[This post was conceived and co-authored by Andrew Ruef, Ph.D. student at the University of Maryland, working with me. –Mike]
As researchers, we are often asked to look into a crystal ball. We try to anticipate future problems so that work we begin now will help address those problems before they become acute. Sometimes, a researcher guesses the problem and its possible solution, but chooses not to pursue it. In a sense, she has found, and discarded, an idea ahead of its time.

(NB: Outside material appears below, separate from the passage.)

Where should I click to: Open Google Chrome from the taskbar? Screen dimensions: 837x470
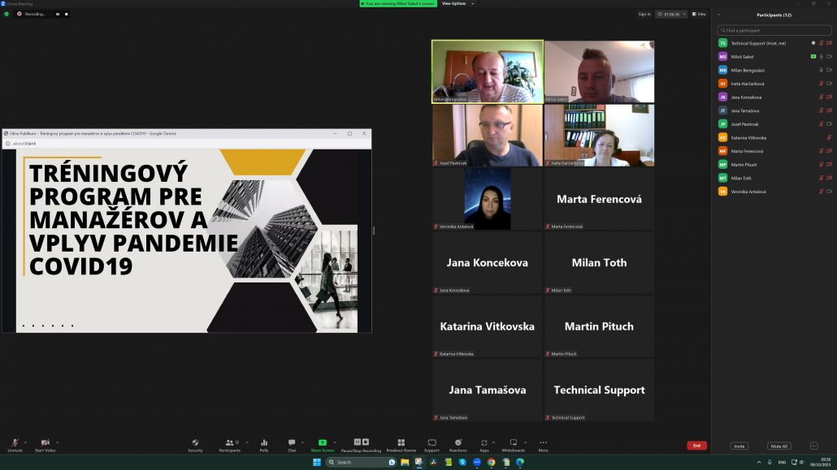click(491, 462)
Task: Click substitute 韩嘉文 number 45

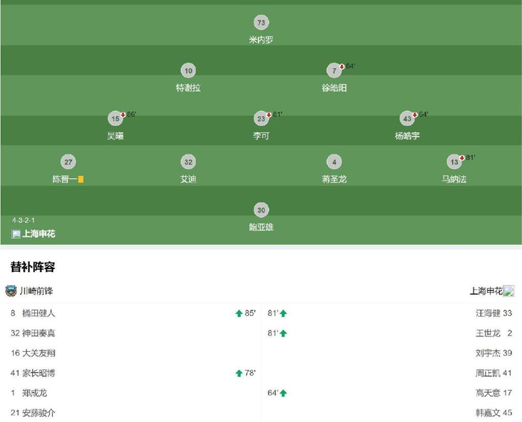Action: click(494, 412)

Recently, a friend of Andrew’s pointed him to a 20-year-old email exchange on the “firewalls” mailing list that blithely suggests, and discards, problems and solutions that are now quite relevant, and on the cutting edge of software security research. The situation is both entertaining and instructive, especially in that the ideas are quite squarely in the domain of programming languages research, but were not considered by PL researchers at the time (as far as we know).
Problem: Exploits via buffer overflow
This 1995 e-mail exchange on the “firewalls” mailing list identifies the problem presented by buffer overflow-based exploits:
Someone can spend hours to develop an exploit for a particular target
platform, OS version, and CPU type. That exploit might need to use different
offsets on other versions or machine types, and it is clearly just a
It is almost getting boring or something.

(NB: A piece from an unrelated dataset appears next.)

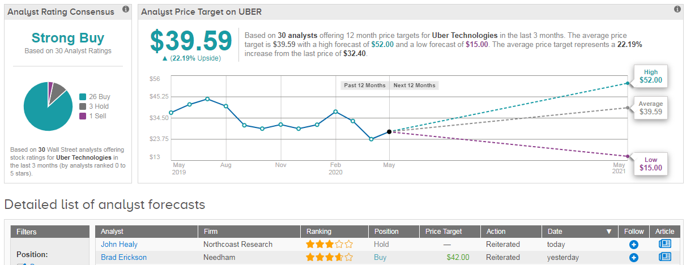Click Brad Erickson's star ranking
The height and width of the screenshot is (265, 699).
(x=329, y=258)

Note this statement of boredom is being made just one year before the publication of Smashing the Stack for Fun and Profit, a watershed publication that systematizes the construction of stack smashing attacks. This statement also anticipates research that automates the discovery and construction of exploits. The author continues:
I just decided it would be pretty funny if we had a C compiler which would
randomize the location of variables on the stack for each compile. It
would also be nice if it could randomly stick in some unused short ints
into the stack in various places (especially around big strings used
by sprintf, strcpy, and friends ).
This would offer some protection against the next 10 years of cloned
stack-o-rama exploits. Raise the level of effort and all that.
It doesn’t change the price of the first exploit but it might prevent
anybody from making a profit on the volume!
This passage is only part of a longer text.